If I understand correctly, a signal is stationary if:

time domain: it's generated from the same distribution at each instant time.

frequency domain: its frequency content does not change in time.

My question is, are these both definition related? I mean, are they equal? If yes, how are they related? if you have some articles explaining it, it will be helpful. Cheers

  • $\begingroup$ Where do you find these definitions ? I just don't understand how a signal can change in time while its frequency content does not change. $\endgroup$ – AlexTP Jun 2 '17 at 13:51
  • $\begingroup$ You do not understand correctly and so it is difficult to find written material refuting your specific misunderstandings of the situation. $\endgroup$ – Dilip Sarwate Jun 2 '17 at 13:52
  • 2
    $\begingroup$ Usually when you talk about a stationary signal or process we're working in the time domain. Whatever results when going from the time domain to the frequency domain is simply from the nature of the signal. Depending on what frequency domain information you're looking at, going backwards from the frequency domain to the time domain is not a good idea. For example different time signals can have the same power spectral densities. Trying to classify the "stationariness" of one particular signal in both time and frequency domain individually doesn't really help you. $\endgroup$ – Envidia Jun 2 '17 at 14:48
  • $\begingroup$ @AlexTP Just like sinusoidal signal with a specific frequency. It changes in time, but the frequency content is constant. $\endgroup$ – abkoesdw Jun 2 '17 at 14:48
  • $\begingroup$ @AlexTP please check page 5, last paragraph: link $\endgroup$ – abkoesdw Jun 2 '17 at 14:52

Your definitions are not correct.

For a Strict Sense Stationary process (signal) the joint distribution of your process' value for all instants of time must be independent of time, in other words if x(t) were your process, P(x(t1),x(t2),x(t3),...) must be independent of time's origin. For a Wide Sense Stationary process the joint probability of process value up to 2 instant of time must be independent of time, in other word P(x(t1),x(t2)) must be independent of time's origin.

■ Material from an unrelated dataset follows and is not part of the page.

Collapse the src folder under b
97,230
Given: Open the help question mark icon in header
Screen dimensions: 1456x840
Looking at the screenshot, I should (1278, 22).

Now if you have a process which at least is wide sense stationary process then your process power spectrum doesn't change by time.

To estimate a process' power spectrum from a sample signal in addition to stationarity your process also have to be ergodic, then square magnitude of Fourier transform of your signal is an estimation of power spectrum which also doesn't change with time for long enough signal.

The classic reference is stochastic processes by A. Papoulis.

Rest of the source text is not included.